Ou mais importante ainda, na forma como nós nos adaptaremos a esta realidade que marcará também uma mudança acentuada no mercado de trabalho. As respostas a estas exigências de âmbito económico deverão assentar em larga medida numa acelerada implementação de soluções disruptivas, onde a automação, o carbono zero e evolução digital deverão imperar como solução incontornável. Estas soluções estão já nos planos de recuperação das economias europeias, e poderão constituir o DNA das economias desenvolvidas.

As respostas das instituições aos efeitos económicos da pandemia tiveram numa primeira linha que ser dirigidos à proteção do emprego, que é de grande importância para minimizar desde logo os impactos sociais e económicos das famílias numa altura com pouca atividade, e desta forma evitar também uma deterioração ainda maior da confiança ao consumo, induzida pelo agravamento da incerteza relativamente aos postos de trabalho durante esta fase. Os apoios desta fase são essenciais para evitar a rutura social - quase como uma espécie de seguro de incêndio - mas numa segunda fase será importante criar a reestruturação de médio prazo das economias. E este futuro aponta para a implementação da sustentabilidade ecológica e económica, digitalização e descarbonização energética. A resposta europeia à crise - uma das regiões mais penalizadas - para medidas de contenção imediatas e com vista à recuperação a partir de 2021, somará 1,3 biliões de euros em instrumentos globais, incluindo os três mecanismos de curto prazo - linha de crédito do Mecanismo Europeu de Estabilidade, linhas do Banco Europeu de Investimento e SURE para o mercado laboral - com um montante de 540 mil milhões, e o Fundo de Recuperação agora proposto de 750 mil milhões de euros. A solução permite não só agir numa lógica de curto prazo, mas também em termos de reforma da economia europeia de maneira a permitir o crescimento de longo prazo, através de maiores compromissos com a economia circular, o crescimento sustentável, e a aposta em tecnologia e energias limpas.
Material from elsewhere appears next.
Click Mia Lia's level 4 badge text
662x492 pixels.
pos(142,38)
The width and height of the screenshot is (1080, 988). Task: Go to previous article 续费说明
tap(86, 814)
Também nos Estados Unidos, caso se verifique a vitória do candidato Democrata Joe Biden, uma agenda similar será implementada. Uma agenda de transição da economia tradicional para digital e comprometida com os objetivos de sustentabilidade ambiental, poderá valer um pacote programa de incentivos fiscais de enorme dimensão (2 triliões de dólares). Esta solução assentará num plano de infraestruturas que pretende implementar a utilização de energia sem carbono nos setores de transportes, energia e construção ao longo dos próximos 5 anos, e gerar empregos nos setores de energia limpa suficientes para contrariar os impactos nefastos criados na economia pela pandemia.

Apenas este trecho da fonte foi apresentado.